I stare at him a moment longer, but my gaze is less assessing and more stunned. My heart aches from how fast it beats.

“You say that like you’re dangerous.”

He doesn’t flinch. “Because I am.”

A harsh, cold silence lingers between us, and I still can’t wrap my head around it.

I don’t want to believe the man I kissed at the bar and hooked up with could be so different in reality. How, for a few hours, he didn’t feel like a stranger to me.

But the man in front of me…he isn’t that guy.

He’s sharp and almost frigid, yet he’s so deathly calm about it all. His words leave him like my life is hanging in the balance, and he couldn’t possibly be more nonchalant about it.

After a tense moment, I let go of a breath. “Now what?”

“I told him I’d handle it—make sure you’re not a risk.”

“You told who?” I ask, knowing there are far too many missing pieces in this equation.

“My older brother,” he says simply. “He’s in charge of this operation.”

My blood turns cold. “In charge of what, Mikhail?”

He pauses again, as if mulling over just how much he can say. Then he sighs and sits back in his chair.

“Business that isn’t entirely above the board,” he answers, looking vaguely annoyed to be answering my questions. Then he gestures to the man behind him. “The club we met at…my family owns it. We own a lot of businesses on the Vegas Strip. Some are less clean than others.”

My stomach drops, and the implication weighs heavily on me, and I glance between the two of them.

That must be one of his brothers, then.

“You mean…you’re involved in organized crime?”

He nods.

Everything in me freezes at once, and I have the urge to be sick. “You’re lying.”

“I wish I were.”

Looking at him, I can feel the full weight of what I’ve done and how little I truly understood. How I hooked up with a man connected to the very thing I despised.

He isn’t just a man with a dark side. He’s embedded in the city’s criminal underbelly, and I somehow found myself wrapped up in it all.

He’s like someone from a movie I’d rather not be part of.

“I can’t be here,” I manage to see, feeling as my throat tightens around the words while that panic looms over me. “I’m a med student. I have classes and exams, and I can’t lose my place. I don’t belong here.”

Mikhail looks at me somewhat sternly, but his features otherwise don’t betray his true feelings. “I know.”

“Then let me go. Please, Mikhail,” I say, hoping it will be enough. “I swear I won’t say anything. I’ll forget it all happened and move on…I don’t even want to remember it.”

His expression is painfully neutral, but the slightest softening in his eyes gives away a flicker of regret, or maybe even pity.

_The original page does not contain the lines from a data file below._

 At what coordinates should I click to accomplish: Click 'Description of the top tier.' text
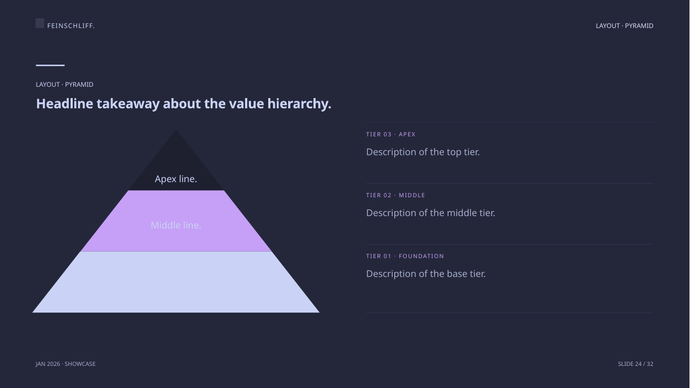click(x=423, y=152)
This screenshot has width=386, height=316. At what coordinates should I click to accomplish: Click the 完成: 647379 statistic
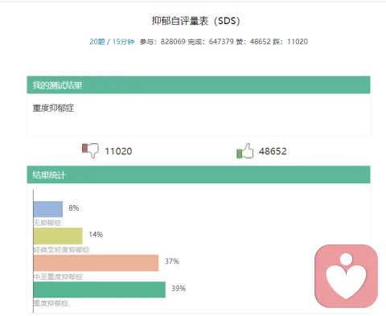[211, 42]
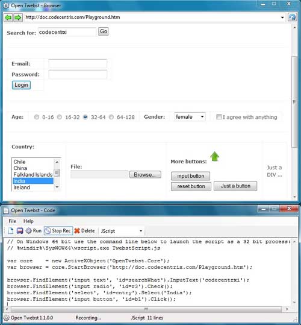Screen dimensions: 301x325
Task: Click the New file icon in Code toolbar
Action: pos(11,231)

“I’m not planning on hurting you. But you need to understand what’s at risk given what you witnessed.”

“I do understand. I swear,” I insist, clinging to that desperation. “That’s why I won’t say anything. I just want to get back to my life.”

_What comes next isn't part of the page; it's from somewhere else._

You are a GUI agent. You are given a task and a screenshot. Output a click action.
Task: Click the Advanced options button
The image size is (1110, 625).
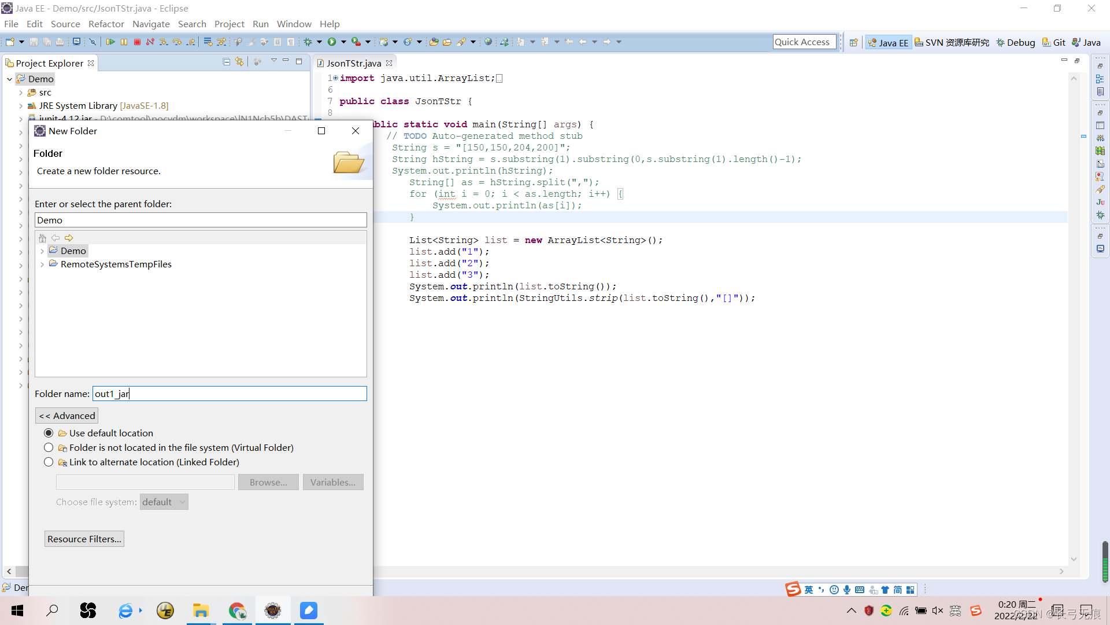coord(67,415)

His silence makes my heart clench, and as much as I want to think there’s still a semblance of the man I had sex with left in him, it feels farther and farther away with every passing moment.

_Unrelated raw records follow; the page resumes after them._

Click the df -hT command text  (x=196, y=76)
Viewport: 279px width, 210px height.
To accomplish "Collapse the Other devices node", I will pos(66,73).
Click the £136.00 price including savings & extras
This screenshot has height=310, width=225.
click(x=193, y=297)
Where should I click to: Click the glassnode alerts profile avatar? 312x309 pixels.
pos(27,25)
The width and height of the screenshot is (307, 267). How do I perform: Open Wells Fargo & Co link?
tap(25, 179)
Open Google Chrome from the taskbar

“You don’t know me, and I get that, but I’m not a threat to you or whatever it is your family does. Please, believe me.” I continue, just about ready to start begging.

Those deep green eyes I easily got lost in before studying me even longer, and I have no idea what he’s searching for, or what he’s hoping to figure out. But either way, the room is so quiet that it’s nearly deafening, and I just want to run as far as my legs will take me.

Then, he stands, carrying a sense of finality that makes my legs feel weak.

I pull in a trembling breath. “Mikhail—”

Before he can reach the door with a hand poised to turn the handle, he pauses, not quite looking at me. Still, there’s something in his eyes.

For a second, I assume it’s guilt or maybe regret, but when paired with the faintest pull of his lips, it falls into place.

It’s something sharper than satisfaction.

He doesn’t have to voice how the situation isn’t quite as dire as he’s letting on. Or at the very least, he sees an opportunity in my mistake, as he put it.

Just as he opens the door and walks away, I catch the smile curling on his lips while the other man follows him out.

The very look makes my stomach turn.